Throwing in a few try/catch exception handlers around various bits of code I isolate it to some multi-threaded code in my game. This is the cause of the Unity 3D editor crash and is a well known issue. If you throw an exception on a thread other than the main thread, it will also break the Unity 3D application.

used_DSC01496No big deal, put in some more try/catch handling on the multi-threaded part of the code and see what’s going on.

What was happening is that the other thread is attempting to access GameObjects that have not yet been instantiated. Which is weird because the day before I restarted the Unity editor, it all worked fine.

This the tricky part about Unity 3D. The Awake and Start functions are called in a “random order.” Awake acts like the constructor for the GameObject and attached scripts, and Start is called just at the point when a GameObject is about to become alive. Awake is always guaranteed to be called before Start, but only on a particular GameObject. You could have Awake invoked on object 2, then Start invoked on object 1 that was previously instantiated, and then Awake on object 3, and then Start on object 2, and finally Start on object 3. The order of Awake and Start for each object is guaranteed, but not for a group of objects.

If I have a GameObject and script that instantiates a whole bunch of other GameObjects in the Start function, when I instantiate those GameObjects, their Awake functions are called, but their Start functions may not be. When the Start functions are called on the newly created GameObjects is entirely up in the air.

Now enter the multi-threaded portion of the code. The newly created GameObjects exist, Awake has been called on each one of them, but each and every one of them may or may not have had their Start functions invoked. I got lucky before, everything ran correctly. But when I opened up the Unity 3D editor again, the order of execution I was relying on, and made an assumption about, had changed.

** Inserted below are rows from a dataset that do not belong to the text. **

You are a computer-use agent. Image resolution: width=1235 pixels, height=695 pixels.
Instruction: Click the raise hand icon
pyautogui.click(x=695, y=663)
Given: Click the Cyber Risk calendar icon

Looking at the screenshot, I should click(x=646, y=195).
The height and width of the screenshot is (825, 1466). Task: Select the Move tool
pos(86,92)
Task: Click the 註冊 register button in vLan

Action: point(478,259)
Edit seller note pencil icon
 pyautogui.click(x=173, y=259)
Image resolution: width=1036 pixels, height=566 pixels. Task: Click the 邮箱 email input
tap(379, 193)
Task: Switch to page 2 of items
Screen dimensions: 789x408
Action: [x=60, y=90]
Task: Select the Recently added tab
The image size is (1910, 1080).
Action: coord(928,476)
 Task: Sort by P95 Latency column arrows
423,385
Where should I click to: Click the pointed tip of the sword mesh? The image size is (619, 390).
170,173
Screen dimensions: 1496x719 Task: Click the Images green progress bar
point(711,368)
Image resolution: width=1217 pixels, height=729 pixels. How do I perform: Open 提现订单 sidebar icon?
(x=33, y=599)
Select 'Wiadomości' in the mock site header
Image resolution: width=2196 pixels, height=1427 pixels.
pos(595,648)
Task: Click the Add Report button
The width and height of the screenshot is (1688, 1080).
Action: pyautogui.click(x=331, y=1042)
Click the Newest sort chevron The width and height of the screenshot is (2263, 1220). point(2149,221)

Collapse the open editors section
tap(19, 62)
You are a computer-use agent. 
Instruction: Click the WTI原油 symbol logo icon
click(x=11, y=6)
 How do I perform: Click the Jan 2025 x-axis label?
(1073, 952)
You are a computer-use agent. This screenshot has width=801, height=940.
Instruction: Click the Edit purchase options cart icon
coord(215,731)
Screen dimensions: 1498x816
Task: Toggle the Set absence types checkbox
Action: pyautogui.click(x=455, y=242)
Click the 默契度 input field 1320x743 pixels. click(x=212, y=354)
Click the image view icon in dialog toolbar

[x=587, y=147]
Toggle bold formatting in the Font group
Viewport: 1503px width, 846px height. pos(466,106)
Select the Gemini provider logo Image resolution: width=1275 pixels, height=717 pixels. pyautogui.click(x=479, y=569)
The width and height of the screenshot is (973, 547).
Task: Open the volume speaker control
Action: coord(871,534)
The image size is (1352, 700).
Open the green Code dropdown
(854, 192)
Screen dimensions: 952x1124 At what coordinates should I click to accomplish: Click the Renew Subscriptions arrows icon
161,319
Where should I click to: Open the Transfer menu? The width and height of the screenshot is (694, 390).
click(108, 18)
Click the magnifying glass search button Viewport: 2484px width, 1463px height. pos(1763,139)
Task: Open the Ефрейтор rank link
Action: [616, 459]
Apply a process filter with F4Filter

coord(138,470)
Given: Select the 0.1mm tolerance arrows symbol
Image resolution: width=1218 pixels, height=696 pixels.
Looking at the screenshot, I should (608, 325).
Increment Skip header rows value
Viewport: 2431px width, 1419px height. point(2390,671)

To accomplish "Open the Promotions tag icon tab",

The multi-threaded code was relying on a piece of information that only got created inside of the Start function of the GameObject. But the Start function had not yet been called. Moving the part of the code that looks up a value from a table and stores it in the GameObject instance from the Start function to Awake function fixed the problem. A classic race-hazard problem.

This isn’t specifically about multi-threaded code, it is about the difference between Awake and Start. I had confused the two functions in how they worked. I imagined, and I do not know why, that Start was called immediately after Awake, not at some arbitrary point in the future that is unknowable.

This problem could easily be replicated if I had attempted, immediately after instantiating my objects, I had attempted in the same function to read off a value from the newly created object, which would not be set up until the Start function is invoked.

Lesson reinforced: Awake is called immediately upon instantiation of a GameObject, just like it says in the Unity 3D documentation, it is the constructor as far as Unity is concerned. Start is called whenever Unity 3D damn well feels like, in a random order (I suspect the underlying mechanism is a list of GameObjects that need to be started or a tree that emulates the scene hierarchy) that is not guaranteed from one execution of the game to the next.

I just got lucky for a week (should have bought a lottery ticket and raided in WoW for some sweet loot drops if I was that lucky) but then it all came crashing down when I restarted Unity 3D.